Revert optim schedule

2025-09-19 05:54:20 +00:00 · 2023-05-18 15:35:23 +08:00 · 2023-05-18 15:35:23 +08:00 · cdfa388ac0
commit cdfa388ac0
parent 299482d02d
2 changed files with 2 additions and 11 deletions
--- a/egs/libriheavy/LM/zipformer1/subformer.py
+++ b/egs/libriheavy/LM/zipformer1/subformer.py
@ -875,16 +875,7 @@ class LearnedDownsamplingModule(nn.Module):
            if random.random() < 0.01 or __name__ == '__main__':
                logging.info(f"mean weight={weights.mean()}, mean-abs-scores={scores.abs().mean()} positive-scores={(scores>0).to(torch.float32).mean()}, discarded-weights={weights_discarded.mean()}, seq_len={seq_len}, seq_len_reduced={seq_len_reduced}")

-
-
-            # randomly rotate `weights_discarded` on the sequence axis; this is
-            # intended to ensure that it doesn't assign the highest scores to
-            # not-so-important elements to avoid the randomness of these
-            # discarded weights.
-            r = random.randint(0, seq_len_reduced - 1)
-            weights_discarded = torch.cat((weights_discarded[:, r:],
-                                           weights_discarded[:, :r]),
-                                          dim=1)
+            weights_discarded = weights_discarded.flip(dims=1)

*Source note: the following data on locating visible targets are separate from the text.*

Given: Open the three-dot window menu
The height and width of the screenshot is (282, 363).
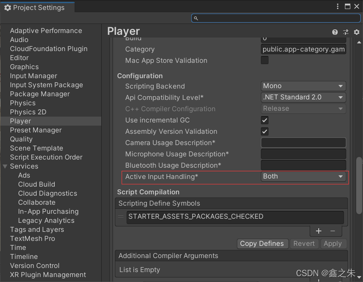Looking at the screenshot, I should point(337,6).
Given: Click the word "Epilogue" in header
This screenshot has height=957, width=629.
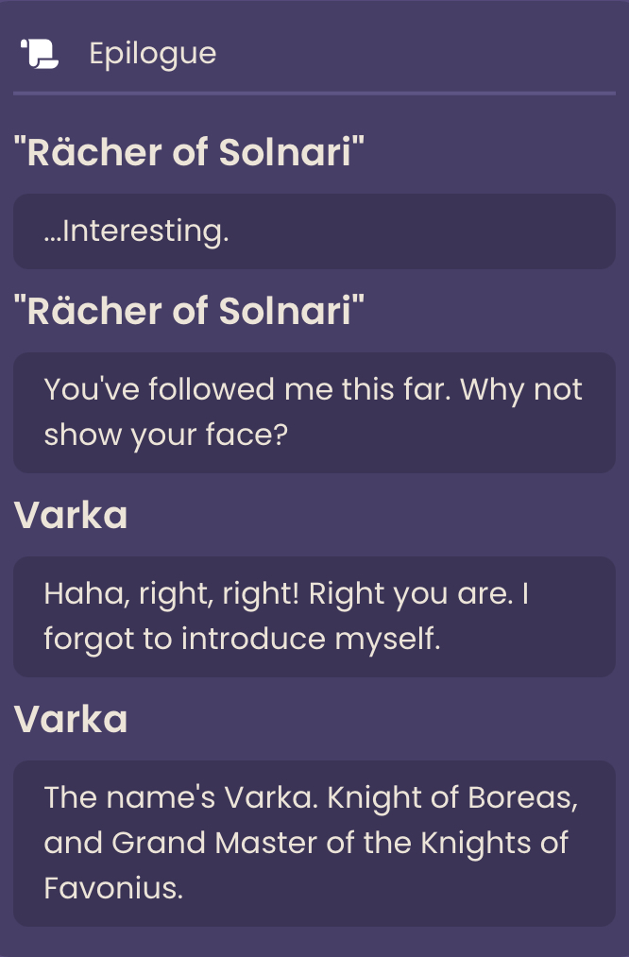Looking at the screenshot, I should (153, 54).
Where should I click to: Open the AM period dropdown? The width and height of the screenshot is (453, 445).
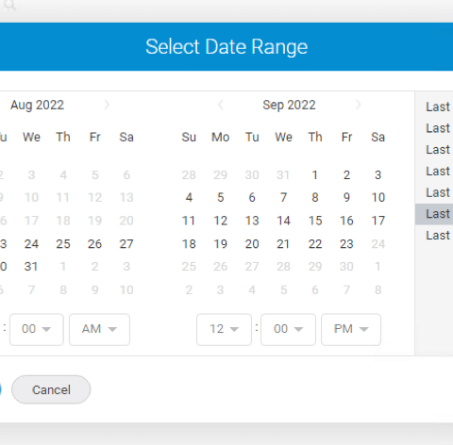point(99,329)
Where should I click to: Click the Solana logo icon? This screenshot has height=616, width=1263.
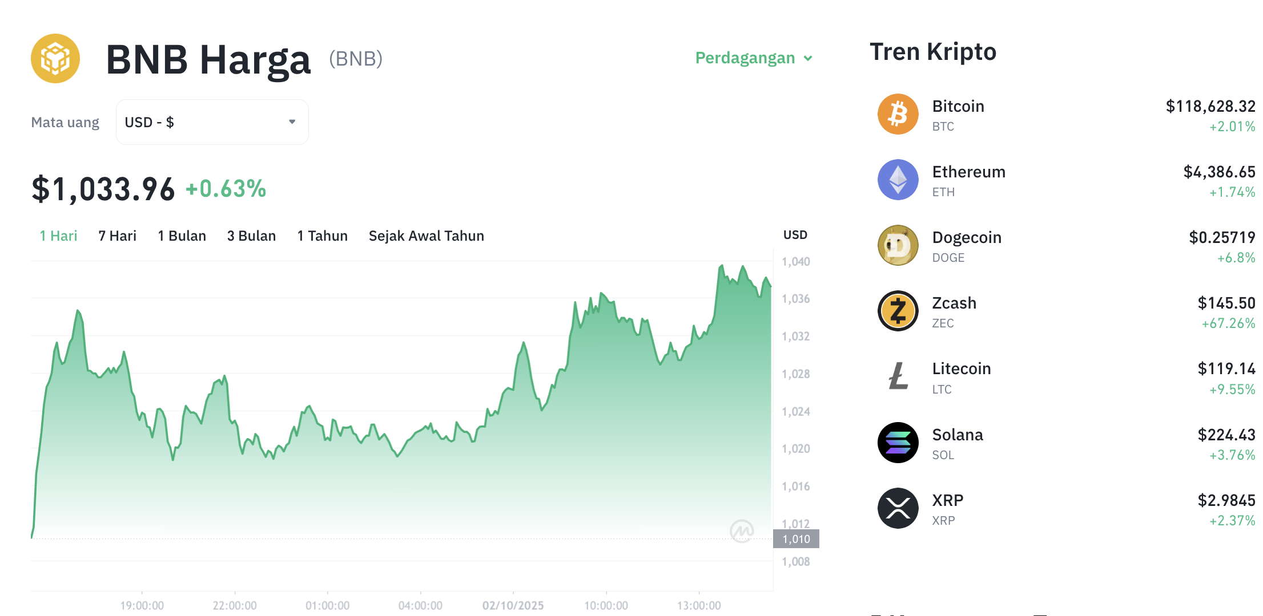898,443
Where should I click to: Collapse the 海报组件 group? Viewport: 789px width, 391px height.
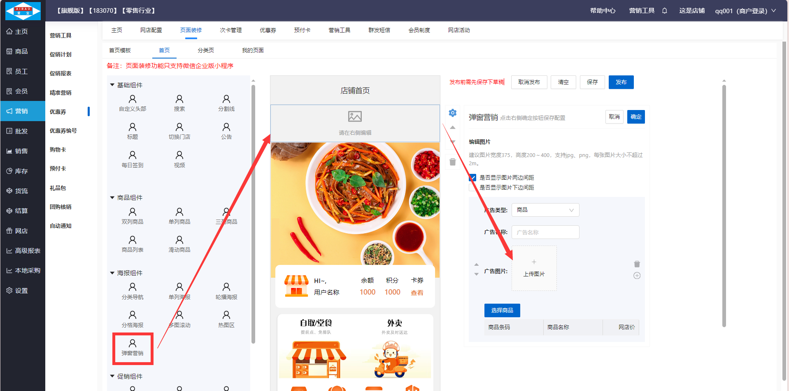[x=112, y=273]
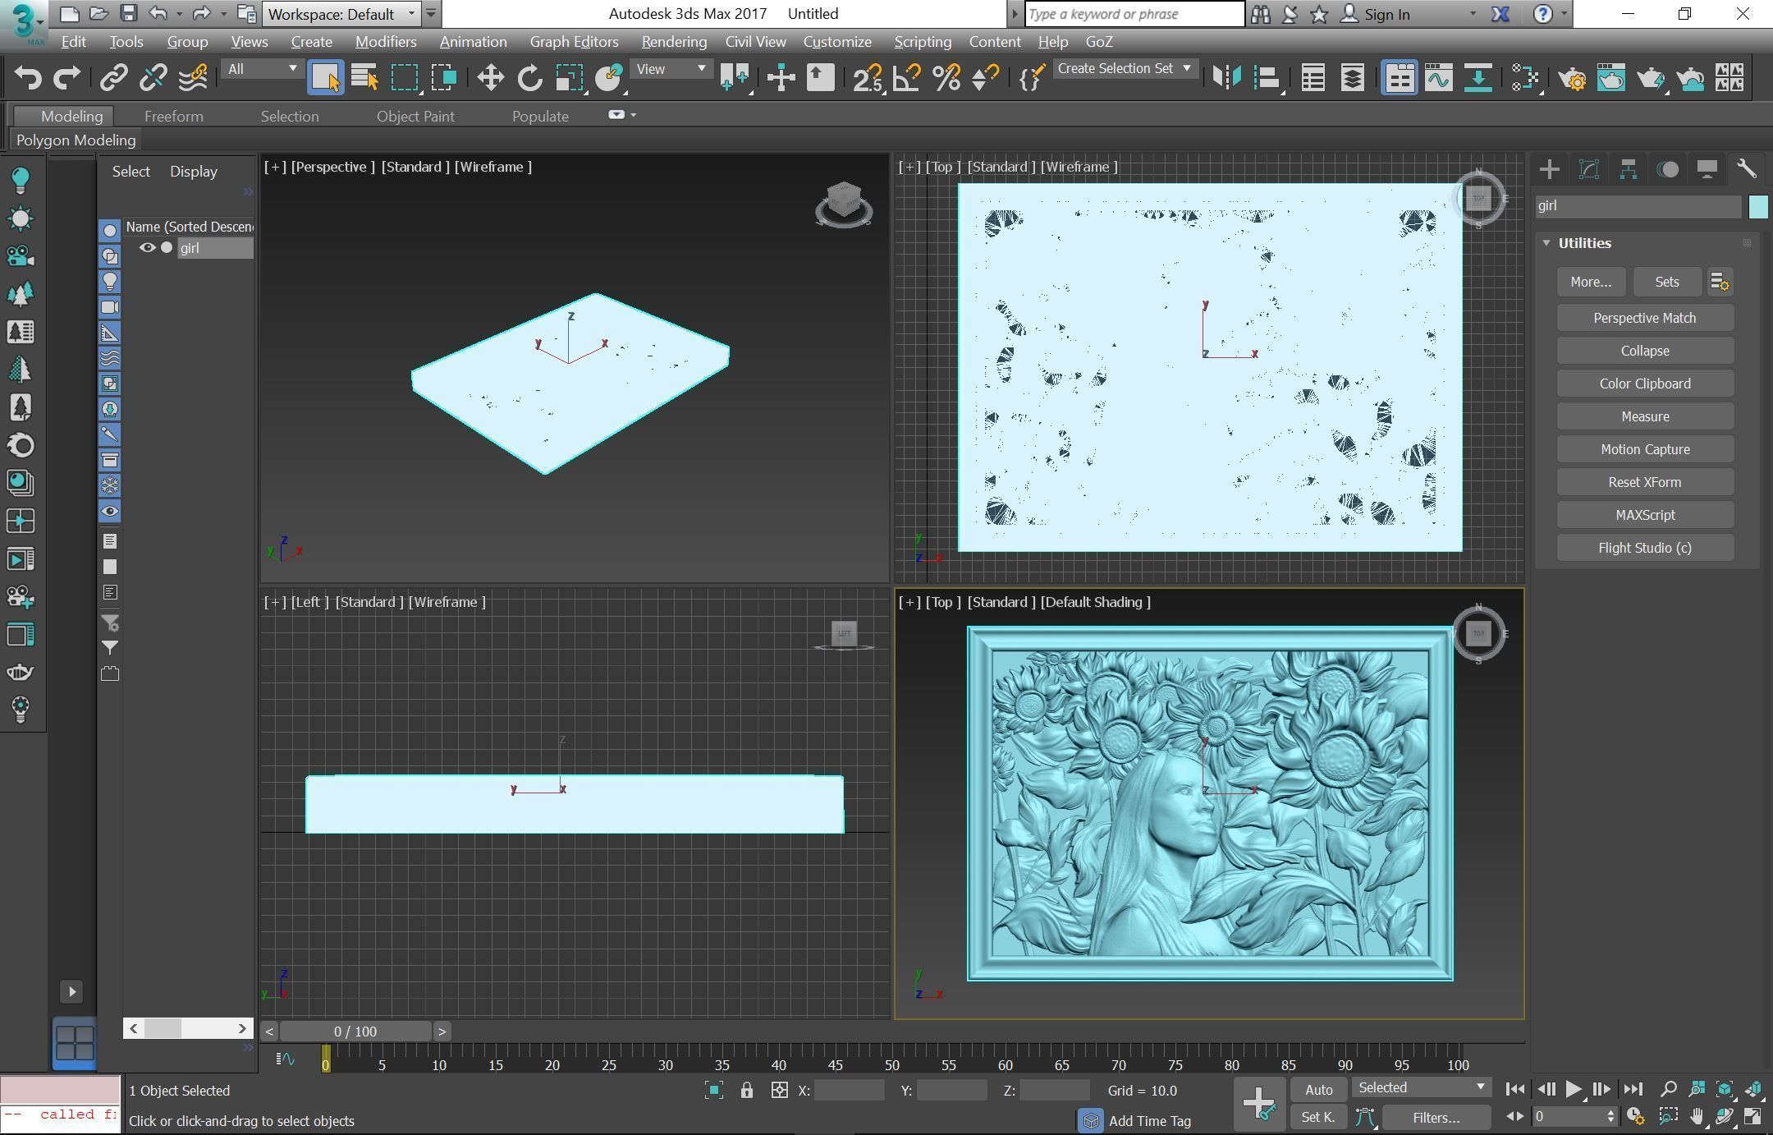This screenshot has height=1135, width=1773.
Task: Hide the girl object using eye icon
Action: [147, 248]
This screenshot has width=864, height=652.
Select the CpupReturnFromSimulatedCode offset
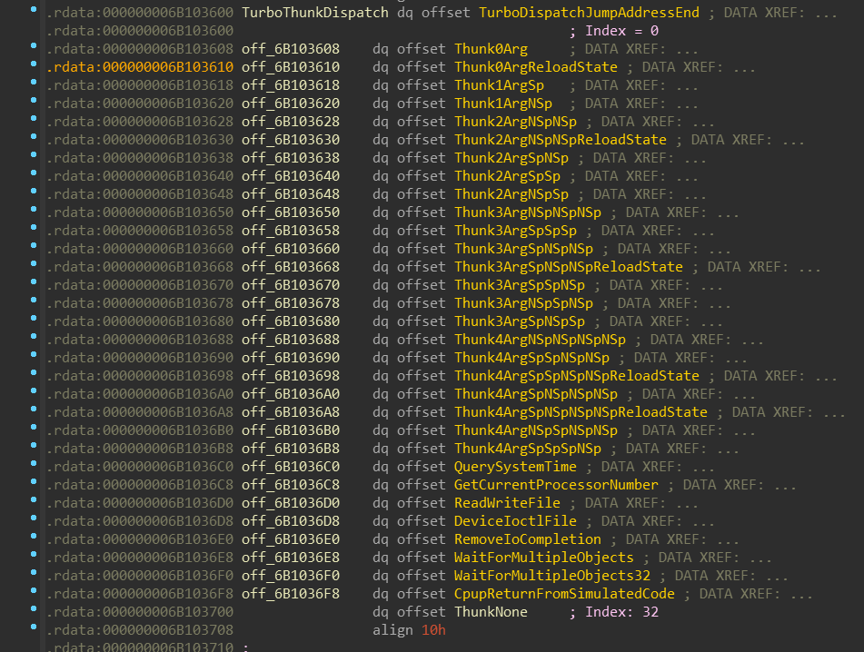click(x=564, y=594)
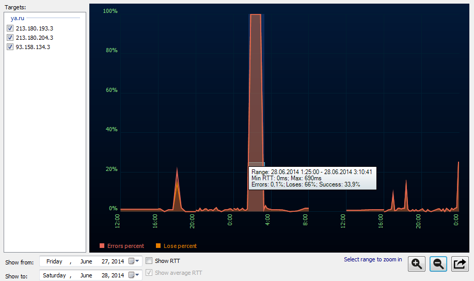Disable the 93.158.134.3 target checkbox
Screen dimensions: 474x281
10,47
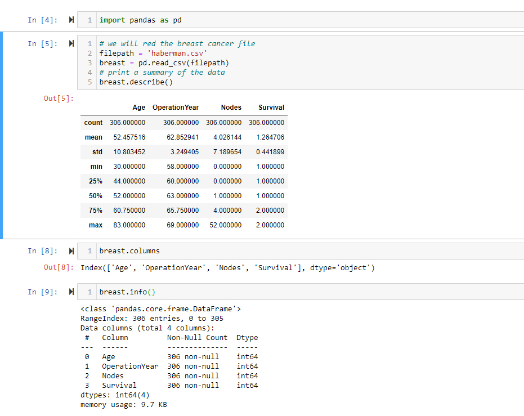Run the breast.info() cell
This screenshot has width=524, height=416.
[x=70, y=292]
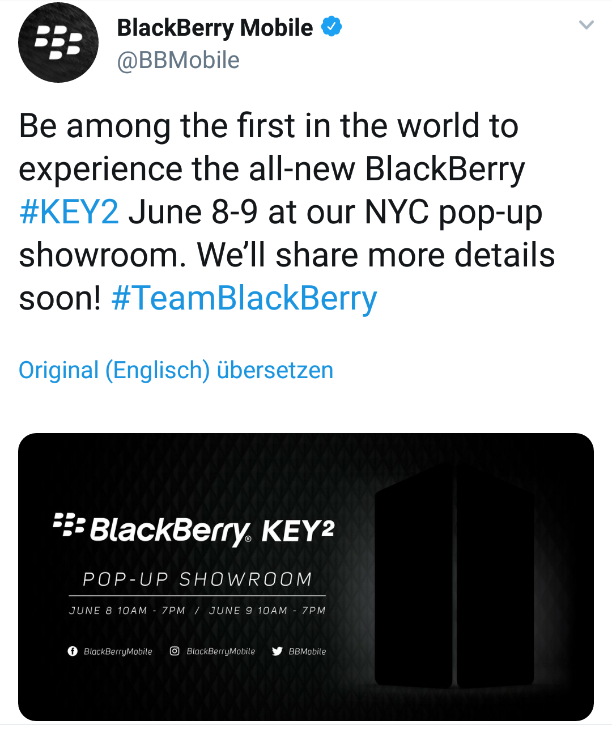The width and height of the screenshot is (612, 737).
Task: Click the Instagram icon in the banner
Action: 175,651
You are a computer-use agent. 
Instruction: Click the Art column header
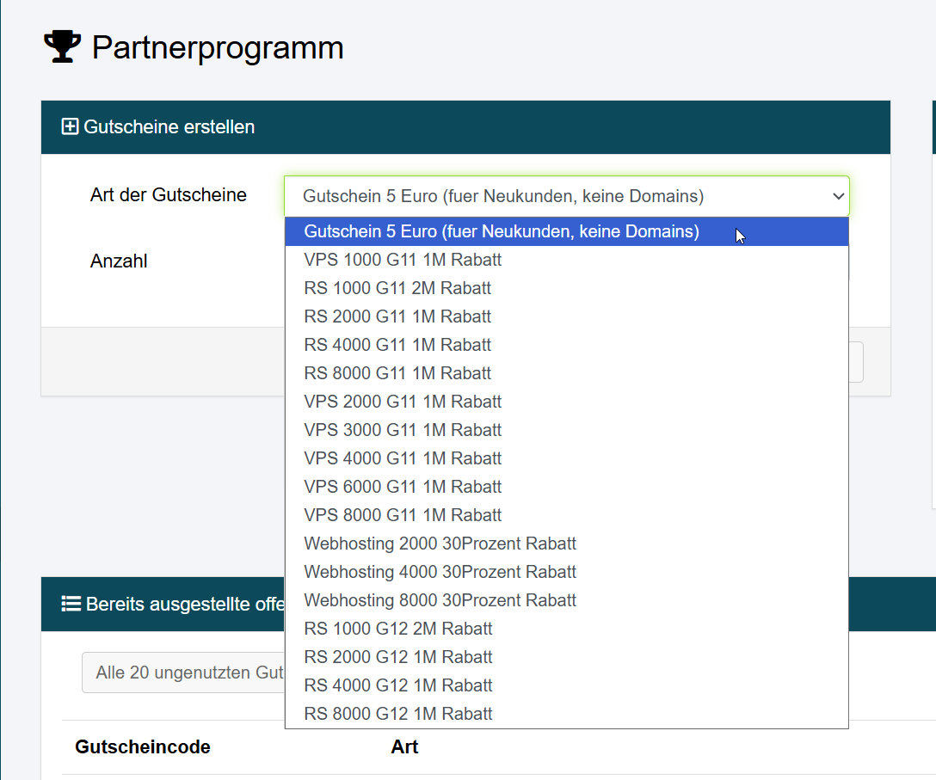pyautogui.click(x=404, y=746)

            weights = (weights[:, :seq_len_reduced] - weights_discarded)
        else:
--- a/egs/librispeech/ASR/pruned_transducer_stateless7/optim.py
+++ b/egs/librispeech/ASR/pruned_transducer_stateless7/optim.py
@ -882,7 +882,7 @@ class Eden(LRScheduler):
        warmup_factor = (
            1.0
            if self.batch >= self.warmup_batches
-            else 0.1 + 0.9 * (self.batch / self.warmup_batches)
+            else 0.5 + 0.5 * (self.batch / self.warmup_batches)
        )

        return [x * factor * warmup_factor for x in self.base_lrs]